Excerpted records:
►

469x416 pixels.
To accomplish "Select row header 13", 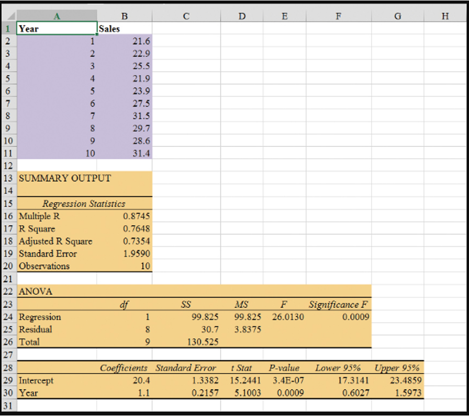I will [x=8, y=178].
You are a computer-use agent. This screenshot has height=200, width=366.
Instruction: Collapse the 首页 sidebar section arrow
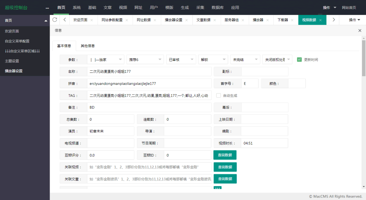point(45,21)
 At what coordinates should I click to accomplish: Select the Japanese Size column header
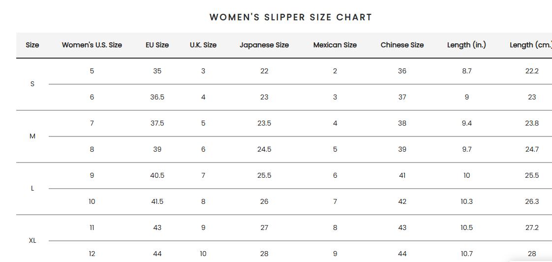point(264,45)
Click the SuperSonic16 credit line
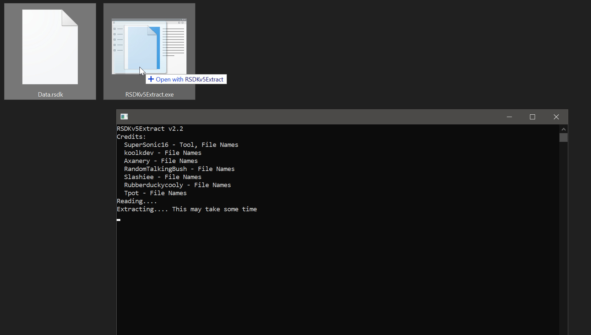Viewport: 591px width, 335px height. coord(181,145)
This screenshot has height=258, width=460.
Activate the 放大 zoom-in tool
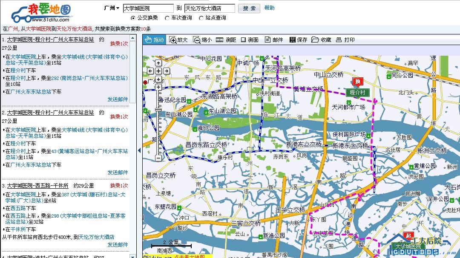pos(178,40)
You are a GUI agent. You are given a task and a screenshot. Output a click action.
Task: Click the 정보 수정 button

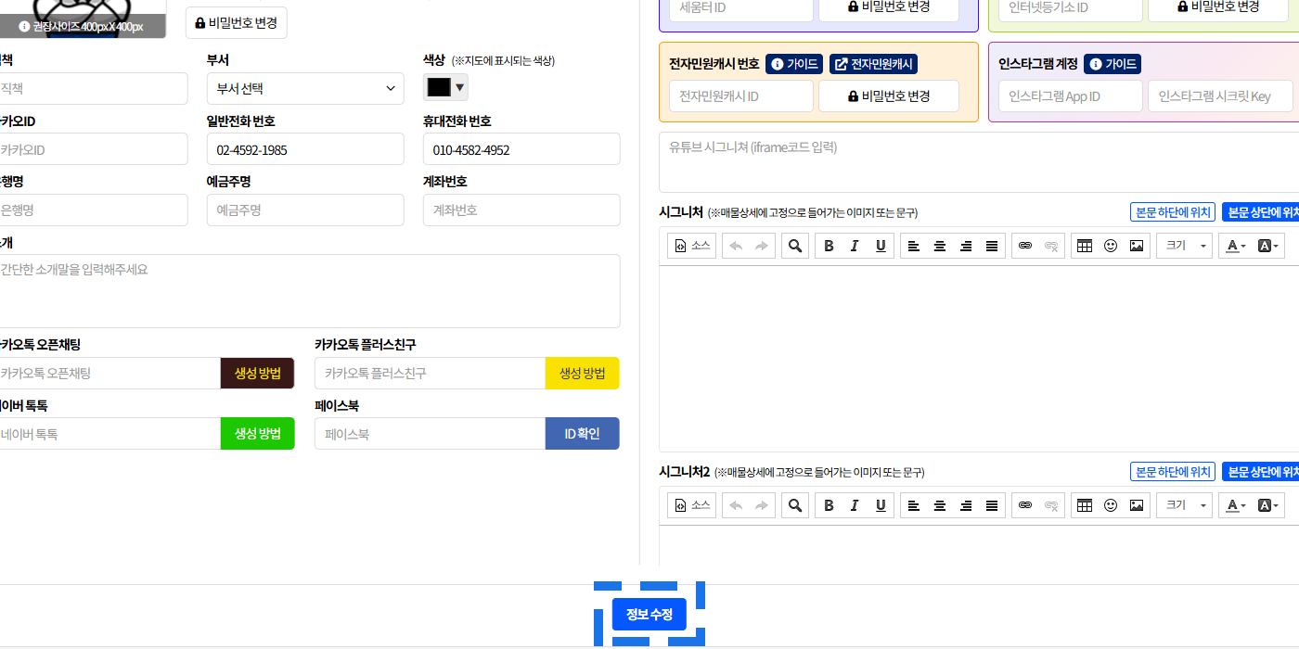point(650,615)
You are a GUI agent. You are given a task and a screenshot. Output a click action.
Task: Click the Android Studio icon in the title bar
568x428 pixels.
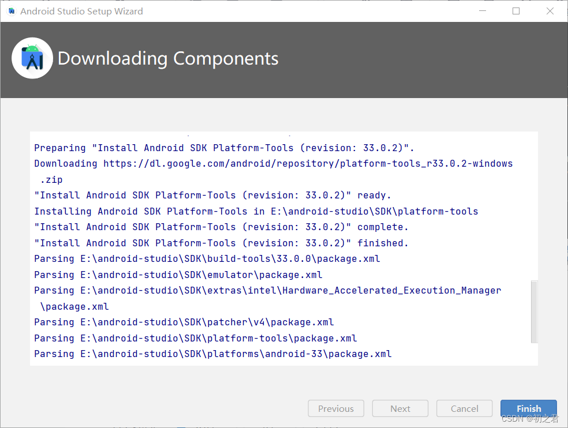[10, 10]
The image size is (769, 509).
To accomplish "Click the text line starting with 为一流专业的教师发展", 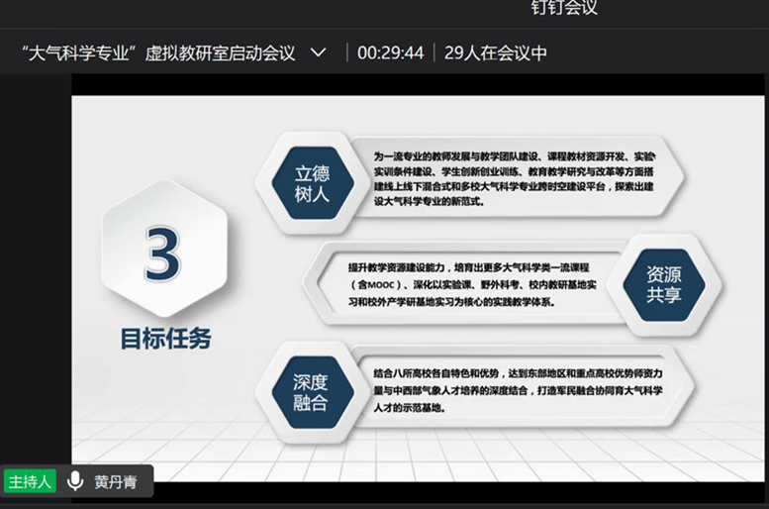I will (515, 156).
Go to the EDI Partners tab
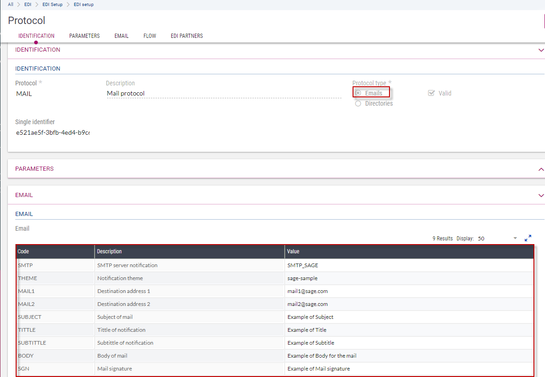Image resolution: width=545 pixels, height=377 pixels. 186,36
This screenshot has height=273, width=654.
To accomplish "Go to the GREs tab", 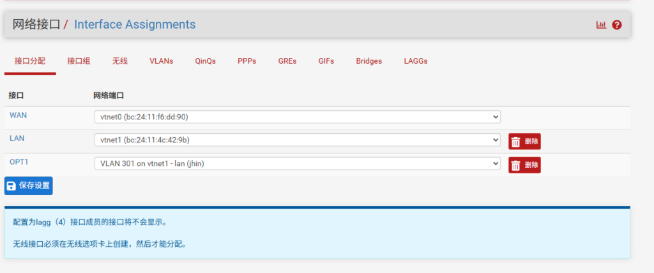I will point(287,61).
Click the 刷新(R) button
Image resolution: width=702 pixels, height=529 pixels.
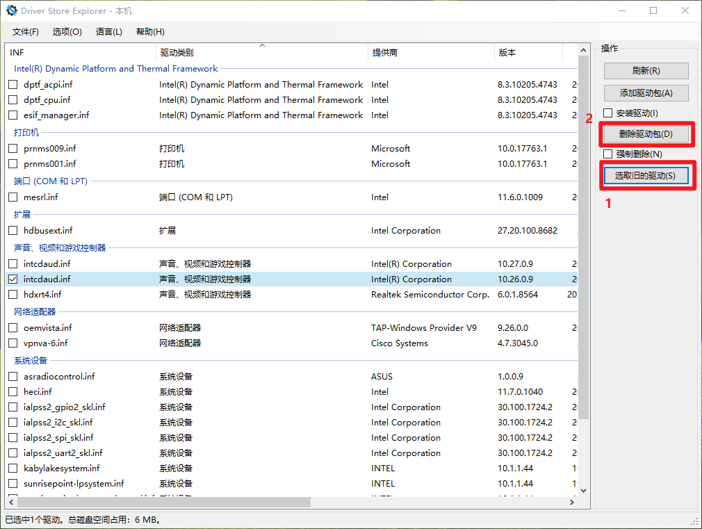tap(646, 71)
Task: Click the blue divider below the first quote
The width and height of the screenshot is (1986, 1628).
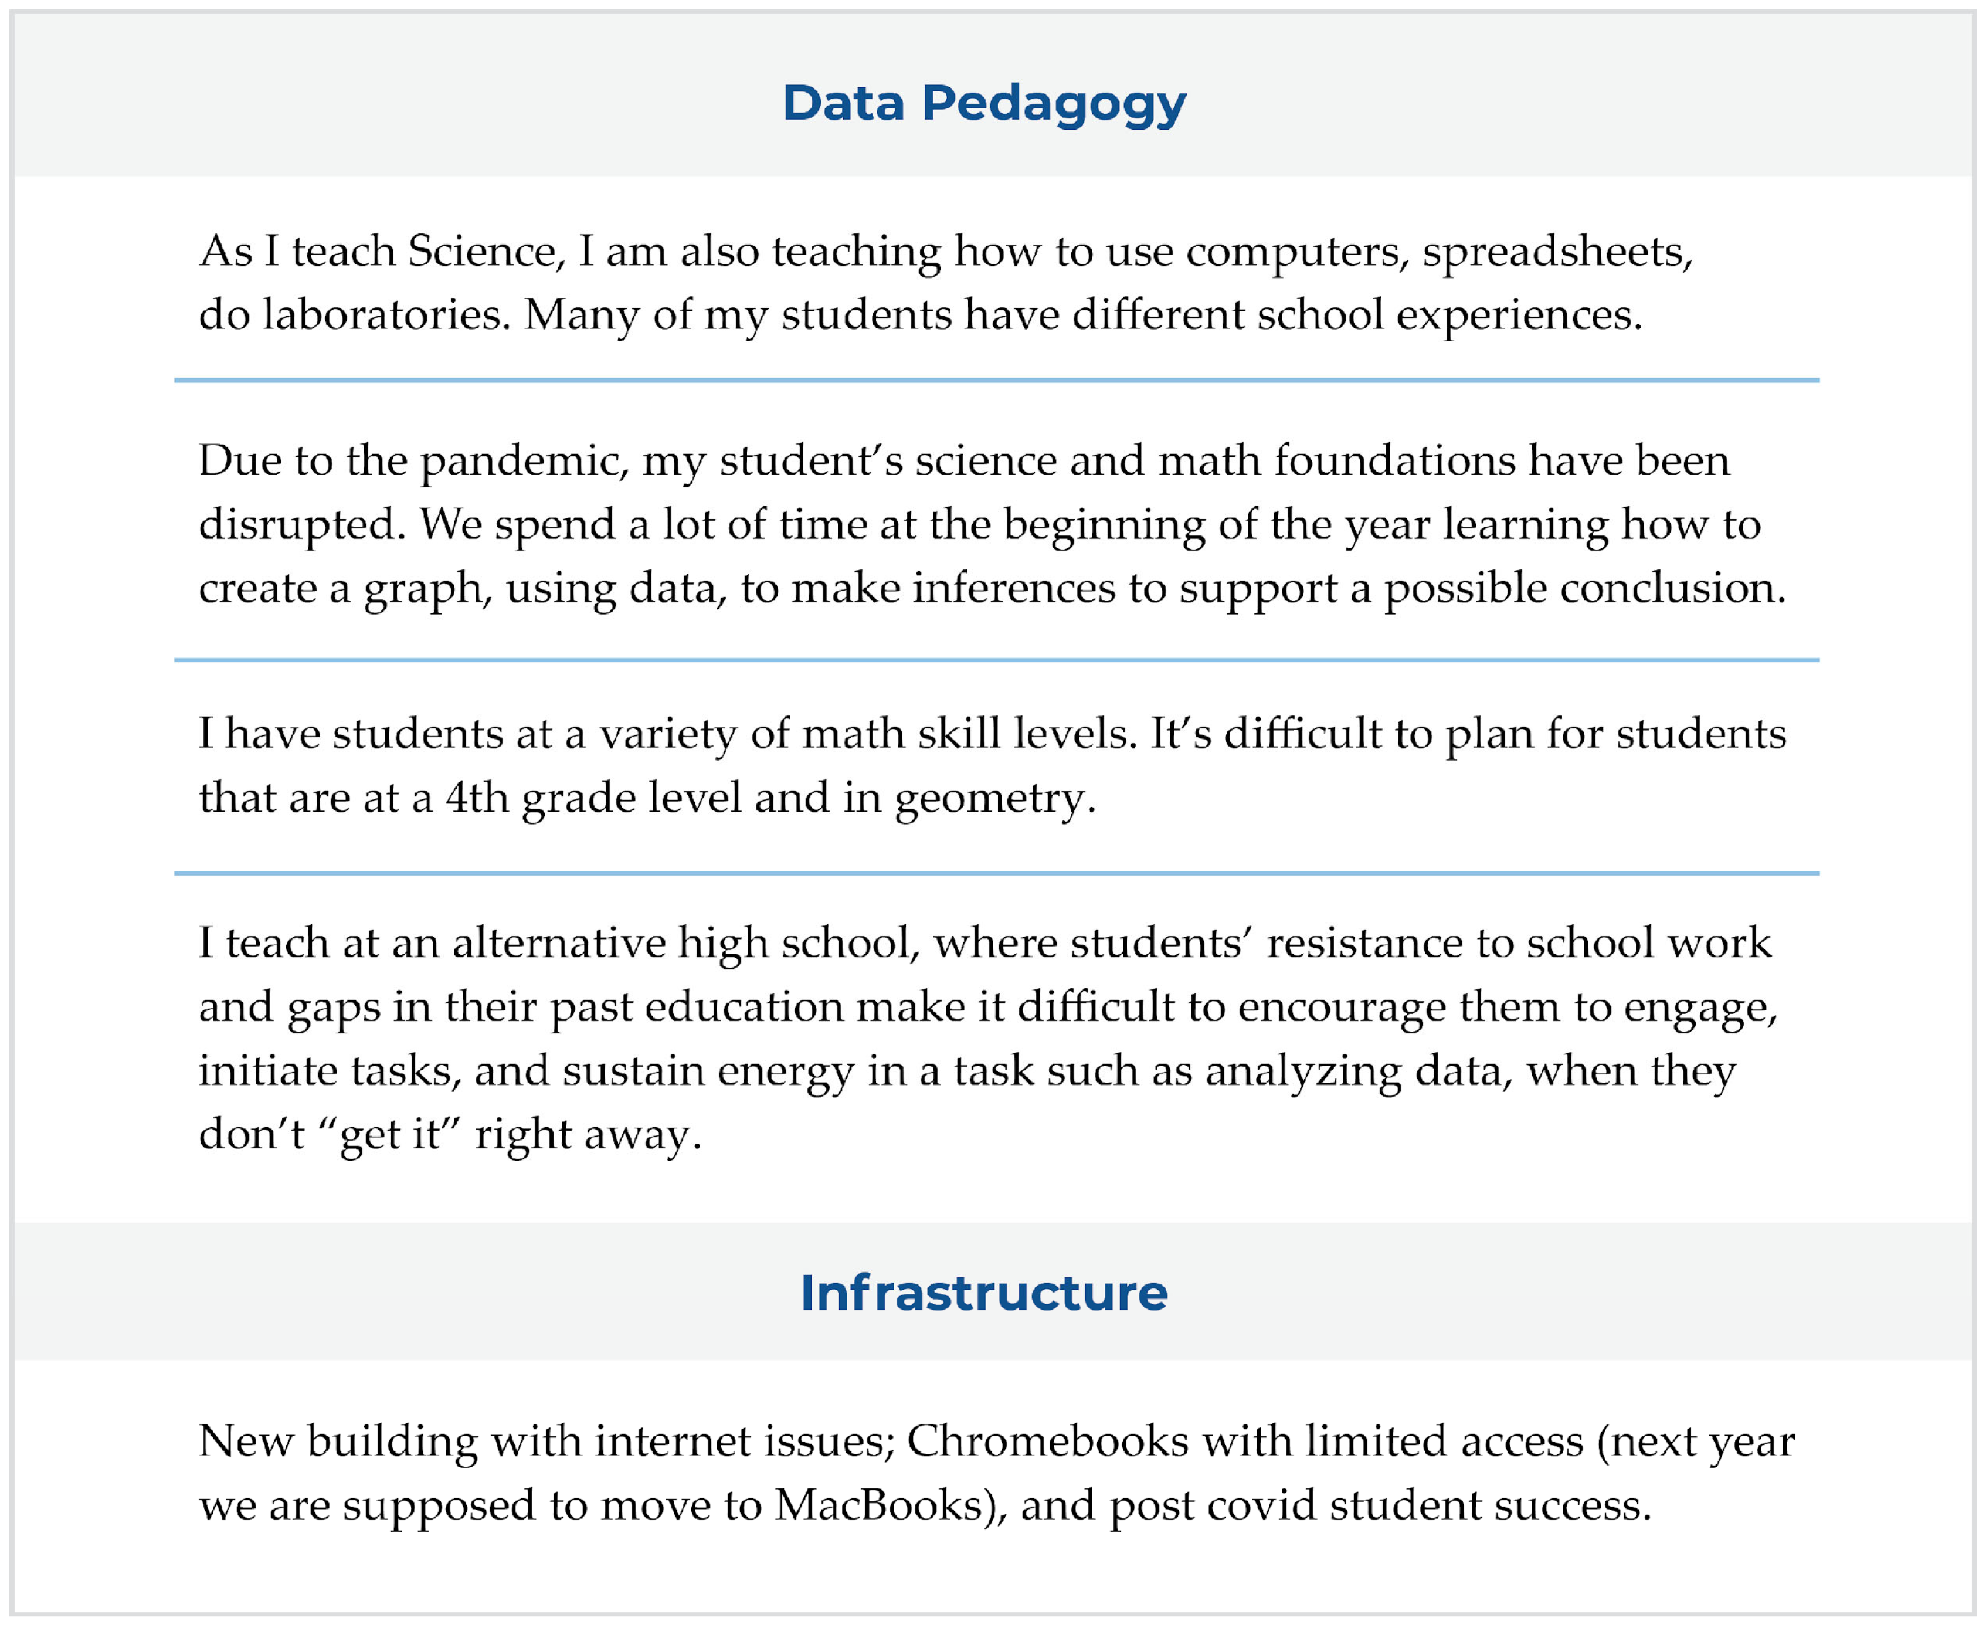Action: pyautogui.click(x=996, y=380)
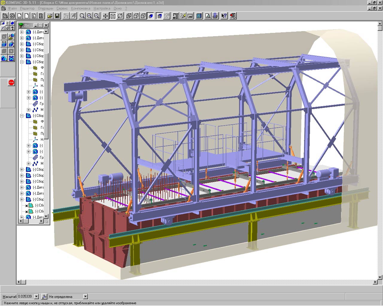383x306 pixels.
Task: Enable shaded display mode
Action: [151, 16]
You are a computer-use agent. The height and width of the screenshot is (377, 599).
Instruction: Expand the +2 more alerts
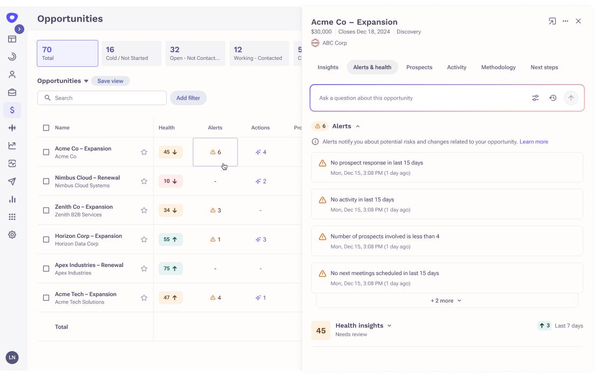click(x=446, y=300)
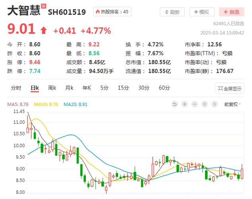Select the 5分 five-minute chart tab
This screenshot has height=199, width=252.
pyautogui.click(x=104, y=88)
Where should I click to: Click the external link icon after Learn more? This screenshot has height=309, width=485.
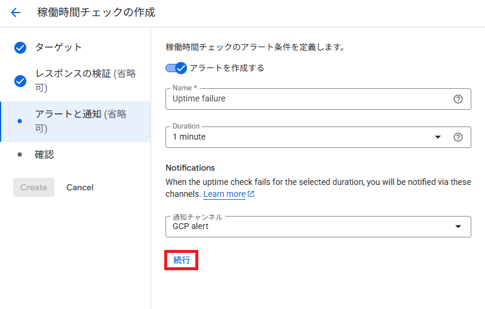[x=251, y=194]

◄

About this task: Take from the listing above each line that contains the string "agent".

Solved exercise:
You are a computer-use agent. This screenshot has height=200, width=366.
You are a GUI agent. You are given a task and a screenshot. Output a click action.
You are a GUI agent. You are given a task and a screenshot. Output a click action.
You are a computer-use agent. The height and width of the screenshot is (377, 599).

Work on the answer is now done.